Fayette Street in Conshohocken, Plymouth-Whitemarsh manifests a willingness to transgress, and so do we. When themes and forms are juxtaposed in unlikely ways (City Hall, Center City Philly), we demonstrate an extremely rugged sense of individualism, as does our body of work. Neither Abby nor I were working with any kind of dossier or script to guide our creativity; we were under the architectural spell we were under, and winging it. Getting classicist hands dirty the right way round; the buildings insisted on it (Liberty Place Towers). Or, you could call it formal rigor with a socially relevant edge; creating spaces for our audience where beauty and sexuality themselves could be provocative issues, ditto aesthetic formality. Posit these constituent elements to Neo-Romanticism in chiasmus with the Academy, and what emerges is something very indeterminate, to be honest. Or, the ambiguity between the Academy and Neo-Romanticism has inhering in it the tension between formality and thematic provocation, beauty and conceptuality, which (owing to an inferior relationship to aesthetic form and formality) the twentieth century in literature and visual art never particularly bothered to deal with, as the English Romantics and French Neo-Classicists did in the nineteenth. The twentieth century, backwards and sideways, in Neo-Romanticism, is all about what in our work is conceptual, including concepts of forms, and why we have chosen to employ aesthetic formality the way we have. In the aftermath of the glut of post-modern conceptuality in the last fifty years, daring to be formally beautiful and socially relevant simultaneously is its own gambit. Walks down the right Philadelphia streets will show anyone that Philadelphia’s spaces are constantly doing these tricks, between usefulness and ravishment, what is serviceable and what is sumptuous, all in a time/space continuum spanning a number of centuries. What our architecture revealed to us is a game much more grandiose and all-encompassing then most of the twentieth century in our disciplines dared to imagine— a way of taking raw sex, raw beauty, and weaving it through with the right kind of conceptuality so that we’ve got all the way from Ingres to Warhol, all the way from Keats to Pynchon covered. 

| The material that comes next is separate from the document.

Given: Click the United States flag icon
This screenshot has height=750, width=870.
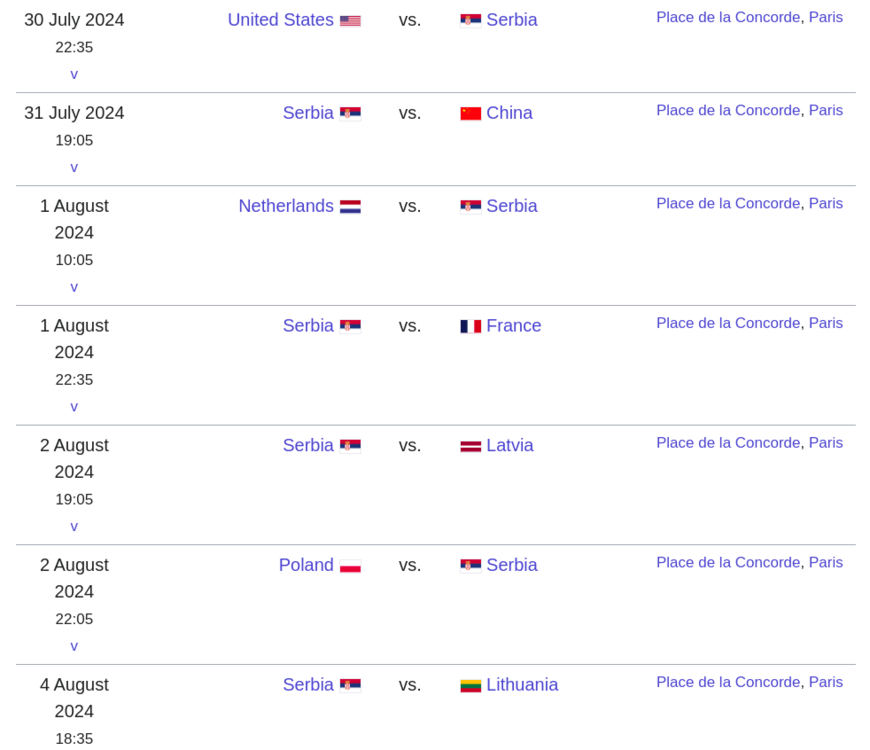Looking at the screenshot, I should (x=350, y=20).
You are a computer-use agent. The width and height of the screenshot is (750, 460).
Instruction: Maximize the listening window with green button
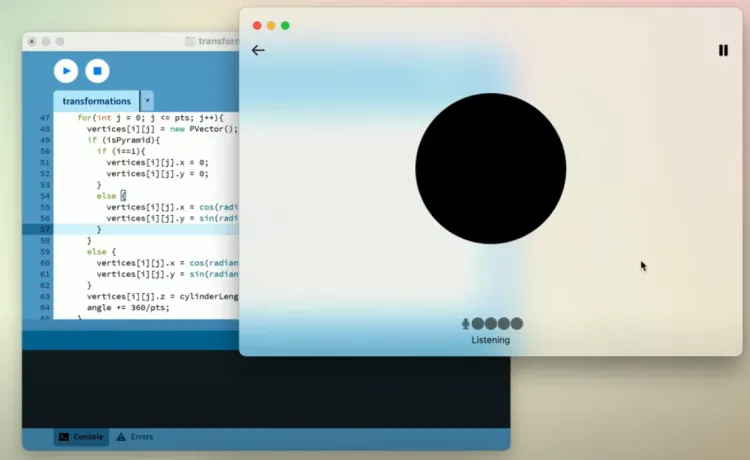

Wednesday, September 9, 2015

Echoes of Mannerism in Neo-Romanticism


The hinge from Neo-Romanticism to Mannerism, also, is a reasonably blatant one. Our whole approach to art— more is more, rather then less is more— features exaggerated portions and warped perspectives, even amidst the elaborate formality and architectural hi-jinx. Abby and I both share a perspective, which recurs regularly, that there is or can be something inherently funny or absurd about complexity, and that the multiplication of tangents from a work of art should include tangents the basis of which are absurdity and Dada and Duchamp. With the rejection of simplicity, of course, comes the realization that if we are not to appear too stentorian or heavy-handed, a light touch can be as effective as a sturm und drang one. The Walls Have Ears, here, has in-built the Mannerist tensions around queerness and bisexuality; behind that, the idea that sexuality itself, as both an ideal and an idea, is inherently Mannerist. It brings out in individuals, always, what is warped and/or perverse, not to mention exaggerated, in them; and because the formality of the painting is, as ever, masterful, and because queerness is a serious theme to be addressed, audiences can choose to take The Walls Have Ears as an exercise in painterly absurdism or not. Coloration issues— everything bathed in piss-yellow (Serrano?)(Piss Dykes?)— opens a vista that, when Neo-Romanticism builds into its constructs a sense of absurdity, Mannerist exaggerates aid and abet us towards a realization that the Philadelphia architecture, kitchen sink approach can yield the right dividends. Or Apparition Poem 1327:

She said, you want Sister
Lovers, you son of a bitch,
pouted on a beige couch in
Plastic City, I said, I want
Sister Lovers, but I’m not
a son of a bitch, and I can
prove it (I drooled slightly),
took it out and we made
such spectacular love that
the couch turned blue from
our intensity, but I had to
wear a mask because I’d
been warned that this girl
was, herself, a son of a bitch—

Neo-Romanticism is, take it or leave it, pretty free and easy about sex and sexual intercourse. Just as Philadelphia architecture is pretty free and easy about co-opting your space and thrusting its symmetries into your brain. Not to mention that the ambiance in Aughts Philadelphia which we all lived through was largely about free and easy sex. This poem starts from a ground that the two figures in the poem appear to be either very stoned, or bimbos, possibly porn stars (or actors), and then sets the game in motion which it wants to set. It’s about straight sex too, which (to be frank) I feel might be ready to make a comeback. The Dada level is how goofy the exaggerations are, towards a sense that every conceivable imperative to aesthetic excess is served, other than the number of lines in the poem. Apparition Poems only has a handful of sonnets in it, and sonnets as a poetic form are usually the enemies of the Mannerist (sonnets think small, stay confined), but that’s part of the game here, as in Undulant. And the fact that both The Walls Have Ears and 1327 “have game” and play games is one of the reasons Neo-Romanticism is contemporary and ready to compete right now. Because the whole twentieth century is always showing up in the paintings and poems sideways, and at odd angles, audiences won’t need to feel disappointed that they are falling into a trough of anything backwards seeming or retrograde. This is true, particularly because the free and easy approach to carnality is rather advanced, and executed with a sense of borderline-disjointed looseness. What can I say? All those years our architecture was dictating our art, it also pulled off the neat trick of freeing Philly’s bedroom antics, which were considerable in all circles, both when masks were necessary and when they were not.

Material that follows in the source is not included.